Ancora una volta fa ritorno al noviziato, anche se qualche frate bontempone gli avesse appioppato l'epiteto di "novizio pendolare". Il 12 novembre 1690, con esultanza senza pari, indossa il santo abito e riceve il nome di frate Angelo. Il maligno fremerà ancora: le tentazioni lo assalirono con più forza di prima, ma deve resistere, costi quel che costi. Un giorno, che nella lotta sta quasi per essere sopraffatto, si butta ai piedi del Crocefisso e così lo invoca: "Signore Gesù, io non ne posso più. Soccorrimi oppure fammi morire". Povero giovane che lottava per arrivare dal pelago alla riva, per non essere sommerso dalle furiose onde! La risposta: "Cammina sulle orme di Bernardo da Corleone", o meglio, la stessa che fu data da Gesù, secoli prima, all'Apostolo Paolo: "Ti basta la mia grazia. La mia potenza, infatti, si manifesta pienamente nella debolezza". Iddio, si sa, non manda mai prove superiori alle nostre debolezze. Per umiltà aveva deciso di rimanere fratello, di non essere sacerdote. Non così la pensavano i Superiori, espressione della volontà di Dio: "Sarai sacerdote", e fu sacerdote: 10 aprile 1700. Non sarebbe dovuto diventare un dottore della Chiesa, bastava essere santo. La predicazione divenne, ben presto, il principale campo di lavoro. Anche la sua vita di predicatore fu del tutto priva di successo all'inizio, per non dire, decisamente umiliante. Il montanaro di nascita e di educazione incomincia la sua attività di predicatore, in San Giorgio Albanese. Sul più bello delle tre prediche serali, mandate a memoria, con sua grande confusione, perde il filo delle prediche e non riesce ad andare avanti. E' costretto a raggiungere la sede. Nel silenzio del convento si mortifica, piange e supplica umilmente il Signore, di manifestargli la sua santa volontà. E la risposta viene: "Non temere: ti darò il dono della predicazione e benedirò le tue fatiche. D'ora in poi predica in forma semplice e popolare, che capiscano tutti". Da allora diviene il grande missionario dell'Italia meridionale e lo sarà per quasi quarant'anni. Alle sue infocate parole, alla luce dei suoi esempi, i buoni diventano più buoni ed i cattivi si convertono: è una vera resurrezione spirituale. Non ha più bisogno dei manoscritti, elaborati secondo l'oratoria pomposa e roboante del tempo, perciò li dà alle fiamme. Ebbene ricordare, tuttavia, che il suo esempio trascinava più delle prediche.
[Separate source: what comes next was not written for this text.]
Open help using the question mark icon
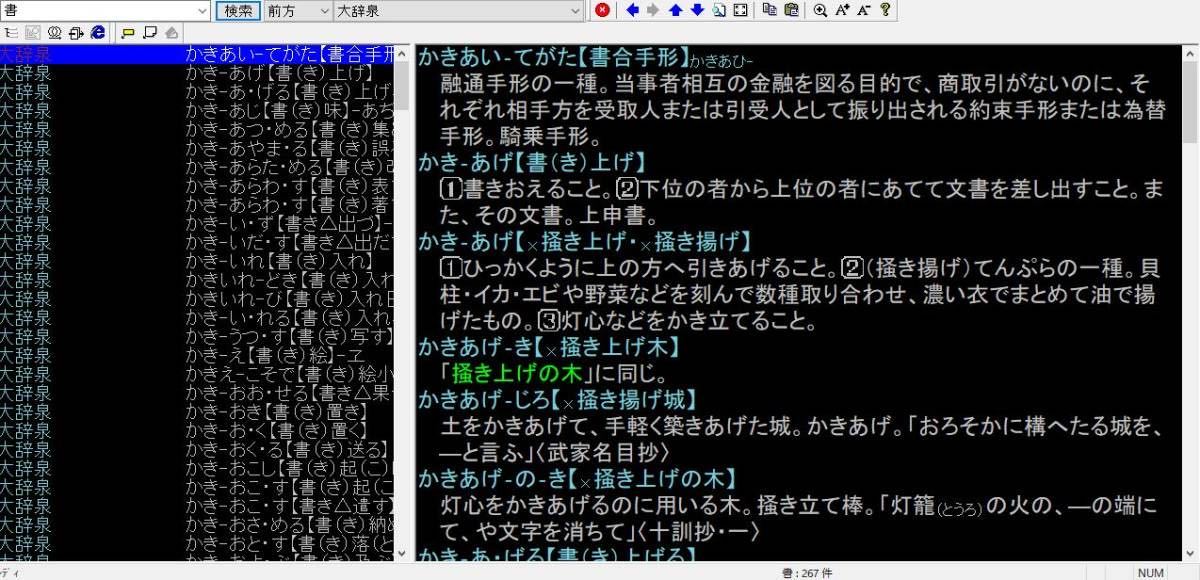[x=885, y=10]
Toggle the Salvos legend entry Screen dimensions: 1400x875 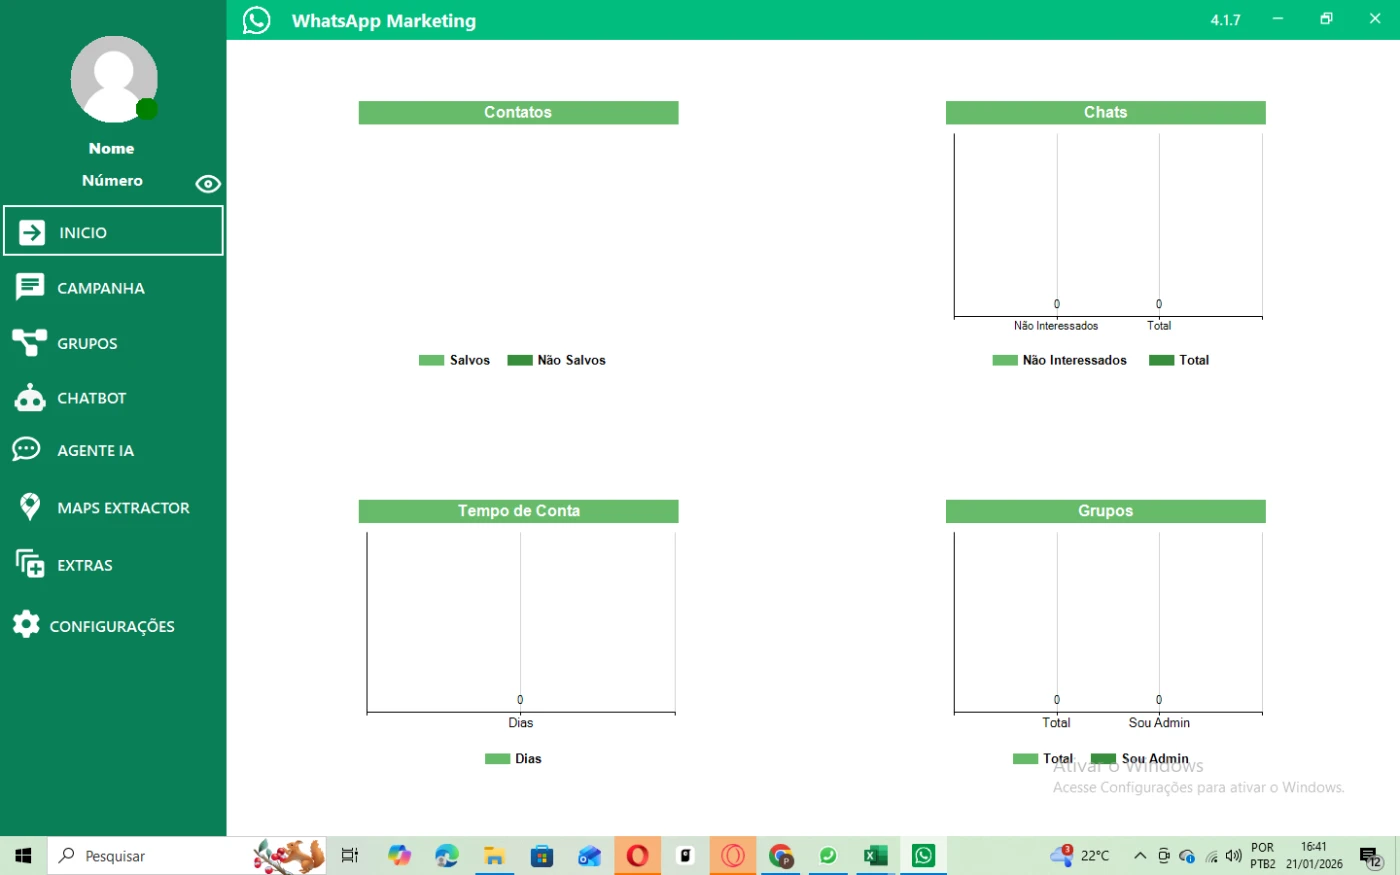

Era venerato da tutti, il Cappuccino non apparteneva al Convento, ma tutto intero ai suoi conterranei. Quasi sempre le sue fatiche missionarie furono costellate dal dono dei miracoli, quali: profezie, estasi, bilocazioni, guarigioni. Consumato dalle fatiche e dall'amore di Cristo Crocefisso e maturo per il Cielo, il 30 ottobre 1739 concludeva il corso della mirabile vita terrena. Aveva 70 anni e 11 giorni. Papa Leone XII° il 18 dicembre 1825 lo proclamava Beato nella Basilica di San Pietro, in Roma. Anche dopo la morte molti miracoli e grazie si attribuiscono alla sua intercessione. Oggi, la Basilica del Beato Angelo è meta di numerosi pellegrinaggi. Il suo corpo ricomposto è oggetto di quotidiana venerazione. Gli innumerevoli devoti ne attendono la Santificazione.